# TEKS BACAAN
========================================

Hasil wawancara itu dibukukan dalam Philosophy
In a Time of Terror (2003).
Pelaku teror adalah
personalitas yang terbelah. Ia berdoa bagi terciptanya dunia baru yang bebas
dari penindasan dan hegemoni, tapi kemudian ia menghancurkan dirinya sendiri,
bersama korban-korban yang dikehendakinya. Setali tiga uang dengan negara
adikuasa yang melatih dan mempersenjatai kelompok mujahidin Afghanistan guna
melawan invasi Soviet. Setelah Perang Dingin usai dan AS ternobat sebagai
jawara, kelompok terlatih itu berbalik menyerang tuannya. Bagai petaka
membesarkan seekor anak singa. Setelah besar, ia memangsai orang yang telah
menghidupinya.
Inilah bunuh diri ganda. Baik
terma “terorisme” maupun “perang atas terorisme” sama-sama mengandung cita-cita
mulia mewujudkan tata dunia baru dengan basis ideologi yang saling
berpunggungan, tapi pada saat bersamaan, keduanya sama-sama bunuh diri. Lingkaran
setan tak berkesudahan. Celakanya, dua terma besar ini telah menjadi kata
kunci, bahkan “berhala” dalam arus pemberitaan yang tak terbendung di
media-media abad mutakhir ini. Terorisme, seperti disinyalir Magnis Suseno
(2009), bukan kata yang konsisten. Dua pemimpin kelompok
teroris Yahudi, Yitzhak Shamir dan Manachem Begin, berhasil menduduki
kursi PM Israel. Sebelum itu, keduanya tercatat sebagai pemimpin “Palmach”

========================================

Entri yang diambil dari sebuah koleksi
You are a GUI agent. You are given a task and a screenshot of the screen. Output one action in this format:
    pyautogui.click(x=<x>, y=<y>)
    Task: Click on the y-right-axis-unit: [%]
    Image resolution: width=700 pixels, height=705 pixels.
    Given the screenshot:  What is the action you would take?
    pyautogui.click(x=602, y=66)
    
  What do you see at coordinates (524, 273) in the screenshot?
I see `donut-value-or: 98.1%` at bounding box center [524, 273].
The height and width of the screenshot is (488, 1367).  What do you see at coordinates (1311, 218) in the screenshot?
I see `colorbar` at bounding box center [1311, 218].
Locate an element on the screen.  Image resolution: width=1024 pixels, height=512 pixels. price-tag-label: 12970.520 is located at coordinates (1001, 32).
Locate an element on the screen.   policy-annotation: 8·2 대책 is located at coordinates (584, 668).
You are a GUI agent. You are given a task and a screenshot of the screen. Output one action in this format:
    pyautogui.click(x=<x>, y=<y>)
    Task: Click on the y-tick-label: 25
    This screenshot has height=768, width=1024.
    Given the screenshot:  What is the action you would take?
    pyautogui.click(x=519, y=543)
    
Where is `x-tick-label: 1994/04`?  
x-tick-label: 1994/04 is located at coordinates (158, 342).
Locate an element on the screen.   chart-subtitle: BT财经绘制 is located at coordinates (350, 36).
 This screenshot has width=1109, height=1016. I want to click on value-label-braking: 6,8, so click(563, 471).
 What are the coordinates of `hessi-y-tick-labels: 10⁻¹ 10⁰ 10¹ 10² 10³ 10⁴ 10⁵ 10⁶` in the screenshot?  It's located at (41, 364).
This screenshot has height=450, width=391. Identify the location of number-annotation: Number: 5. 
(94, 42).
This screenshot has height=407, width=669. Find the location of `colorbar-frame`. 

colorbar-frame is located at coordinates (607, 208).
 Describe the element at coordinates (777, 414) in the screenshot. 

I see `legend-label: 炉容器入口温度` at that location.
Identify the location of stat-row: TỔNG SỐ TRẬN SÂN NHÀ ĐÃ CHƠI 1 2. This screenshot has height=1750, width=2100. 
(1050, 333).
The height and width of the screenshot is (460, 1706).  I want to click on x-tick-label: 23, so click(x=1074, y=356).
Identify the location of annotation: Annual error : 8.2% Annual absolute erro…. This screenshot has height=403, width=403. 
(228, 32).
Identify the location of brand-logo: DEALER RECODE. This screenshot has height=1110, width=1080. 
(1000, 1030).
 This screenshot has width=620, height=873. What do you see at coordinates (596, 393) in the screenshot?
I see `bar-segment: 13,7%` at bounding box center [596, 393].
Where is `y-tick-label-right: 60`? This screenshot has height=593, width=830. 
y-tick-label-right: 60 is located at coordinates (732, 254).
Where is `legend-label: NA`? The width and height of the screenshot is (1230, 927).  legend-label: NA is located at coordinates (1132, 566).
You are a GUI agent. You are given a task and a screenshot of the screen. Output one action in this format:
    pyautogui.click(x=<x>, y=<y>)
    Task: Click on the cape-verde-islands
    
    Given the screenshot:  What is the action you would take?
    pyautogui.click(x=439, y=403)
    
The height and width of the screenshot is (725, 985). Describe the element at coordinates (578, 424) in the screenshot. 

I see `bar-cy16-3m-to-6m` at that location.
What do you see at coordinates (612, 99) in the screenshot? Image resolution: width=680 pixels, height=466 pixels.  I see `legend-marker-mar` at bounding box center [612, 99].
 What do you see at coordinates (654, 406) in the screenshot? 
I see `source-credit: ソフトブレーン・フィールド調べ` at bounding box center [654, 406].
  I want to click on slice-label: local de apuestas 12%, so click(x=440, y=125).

========================================

# KUMPULAN LATIHAN
A – Sebutkan semua nama orang yang disebutkan dalam teks bacaan tentang terorisme.
B – Salin kembali baris-baris catatan apa adanya, mulai dari baris yang memuat "The height and width of the screenshot is (725, 985)." dan berhenti setelah baris terakhir catatan.

# JAWABAN BERURUTAN
A – Magnis Suseno, Yitzhak Shamir, dan Manachem Begin.

B –
The height and width of the screenshot is (725, 985). Describe the element at coordinates (578, 424) in the screenshot. 

I see `bar-cy16-3m-to-6m` at that location.
What do you see at coordinates (612, 99) in the screenshot? Image resolution: width=680 pixels, height=466 pixels.  I see `legend-marker-mar` at bounding box center [612, 99].
 What do you see at coordinates (654, 406) in the screenshot? 
I see `source-credit: ソフトブレーン・フィールド調べ` at bounding box center [654, 406].
  I want to click on slice-label: local de apuestas 12%, so click(x=440, y=125).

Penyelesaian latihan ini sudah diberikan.